Well then we have different standards because to me the staff of the DNC who are required to be neutral secretly working to put Clinton ahead of her rival is a very concerning thing. I don't like the idea that hired staff, required by their job to be non-partisan are secretly conspiring to put their favoured candidate up as the presidential nominee. That's a big thing. As to arrests, well when the head of the FBI refuses to even bring charges what can you do? There's enough evidence of wrong-doing in there to put Hillary Clinton on trial, but he wont.
I don't think it is a "well-known fact of life". I think if you asked many people in the USA if they thought the Democrats would give someone a federal position, e.g. that they can get an ambassadorship, because they donate money to the DNC (or in some of the cases, Obama), then many people would be upset to learn that. You say it's routine but The White House denies it happens. Now we have contrary evidence. Buying a position as a United States ambassador may be below your cynicism level but to many of us - yes, that counts as something revealing and unpleasant about the Clinton campaign.

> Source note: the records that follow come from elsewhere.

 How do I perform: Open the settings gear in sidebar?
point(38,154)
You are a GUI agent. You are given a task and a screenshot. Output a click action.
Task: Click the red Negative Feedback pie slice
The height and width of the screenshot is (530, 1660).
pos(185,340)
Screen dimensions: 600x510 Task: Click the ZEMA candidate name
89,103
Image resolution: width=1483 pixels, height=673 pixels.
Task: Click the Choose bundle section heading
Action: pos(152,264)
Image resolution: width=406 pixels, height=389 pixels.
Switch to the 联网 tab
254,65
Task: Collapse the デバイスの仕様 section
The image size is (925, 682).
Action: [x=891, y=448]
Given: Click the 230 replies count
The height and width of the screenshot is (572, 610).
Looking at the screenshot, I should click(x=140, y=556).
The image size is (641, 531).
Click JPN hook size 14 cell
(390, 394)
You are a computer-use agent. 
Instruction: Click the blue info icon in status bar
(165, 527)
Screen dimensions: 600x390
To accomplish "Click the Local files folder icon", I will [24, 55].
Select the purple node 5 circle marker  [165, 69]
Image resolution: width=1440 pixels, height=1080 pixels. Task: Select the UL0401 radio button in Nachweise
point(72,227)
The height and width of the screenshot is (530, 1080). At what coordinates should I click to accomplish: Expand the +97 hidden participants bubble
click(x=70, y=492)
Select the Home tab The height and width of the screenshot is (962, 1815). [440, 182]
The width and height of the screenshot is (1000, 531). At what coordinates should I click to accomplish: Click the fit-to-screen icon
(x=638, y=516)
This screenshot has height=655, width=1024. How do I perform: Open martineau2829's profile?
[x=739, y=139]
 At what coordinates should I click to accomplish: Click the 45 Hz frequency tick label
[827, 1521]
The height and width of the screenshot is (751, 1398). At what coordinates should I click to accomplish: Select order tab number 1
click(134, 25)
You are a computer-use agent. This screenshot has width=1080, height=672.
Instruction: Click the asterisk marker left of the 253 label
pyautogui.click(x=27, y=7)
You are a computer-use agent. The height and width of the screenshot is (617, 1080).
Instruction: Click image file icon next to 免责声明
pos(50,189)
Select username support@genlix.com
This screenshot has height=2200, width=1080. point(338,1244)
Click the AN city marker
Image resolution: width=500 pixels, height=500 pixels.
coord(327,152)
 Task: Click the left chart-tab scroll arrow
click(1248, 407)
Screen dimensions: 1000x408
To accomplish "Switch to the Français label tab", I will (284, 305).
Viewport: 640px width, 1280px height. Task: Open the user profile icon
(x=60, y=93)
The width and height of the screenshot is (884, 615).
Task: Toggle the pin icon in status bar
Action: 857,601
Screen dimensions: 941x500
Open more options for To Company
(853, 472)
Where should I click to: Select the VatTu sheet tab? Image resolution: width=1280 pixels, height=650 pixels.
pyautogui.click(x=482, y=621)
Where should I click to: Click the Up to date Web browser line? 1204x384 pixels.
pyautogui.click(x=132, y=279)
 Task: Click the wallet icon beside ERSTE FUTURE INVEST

Again, we clearly have different standards. It's one thing to be cynical in general, it's another to find out that the chair of the DNC is actively working for one candidates success (she wouldn't have resigned if nobody thought it was a big deal). It is a big deal - you're abusing your position to try and choose one of the two realistic candidates for the position of US president. I'm pretty sure that wasn't in the job specification. People care about things like learning that Hillary had been provided the questions in advance in a debate against her opponent. If when some pundit remarks how she handled questions better and you then find out she had everything the day before, yes, that really makes a difference to what people think. It's corruption. And there are still a lot of people to whom that is not "a completely damp squib".
I doubt they would be as "juicy" and I'll say why. Firstly, Trump can't be embarrassed. Pretty much all the reprehensible things he has said he has said in public and is actually proud of. Secondly, to suggest there would have been an equivalent leak is to suggest there was an equivalent conspiracy at the heart of the RNC and we don't know that this is so. Indeed, there is reason to think there isn't. The senior Republicans who took up arms against Trump did so very publically. The division and partisanship in the upper ranks of the Republican party was conducted openly. And if you're about to insist it wasn't, I'd point out that the Republican party was openly discussing disregarding the outcome of the primaries and disregarding the democratic result. That's about as big as it gets. There wasn't the situation where some individual behind the scenes was distraught by the secret conspiring against a candidate (Trump) because his opponents were yelling their heads off about it. Whereas with the DNC there was an active and secret campaign to keep Sanders from the nomination which is in all likelihood what prompted a member of the DNC to leak those emails. Leaks occur, at least ones like this, because someone is upset and wants to expose the truth to the outside world. The Republican leadership shenanigans were already national news. Additionally, Clinton has been Secretary of State for years and has a long history in the senior ranks of the Democrats. Trump is an off the wall outsider who has just barged into the political landscape like an elephant in a toupée. So no, you're probably not going to find the same sort of evidence of pay-for-position or media complicity with him, honestly.
It's shocking to say, but I believe I can reasonably argue that Trump is less corrupt than Hillary Clintion.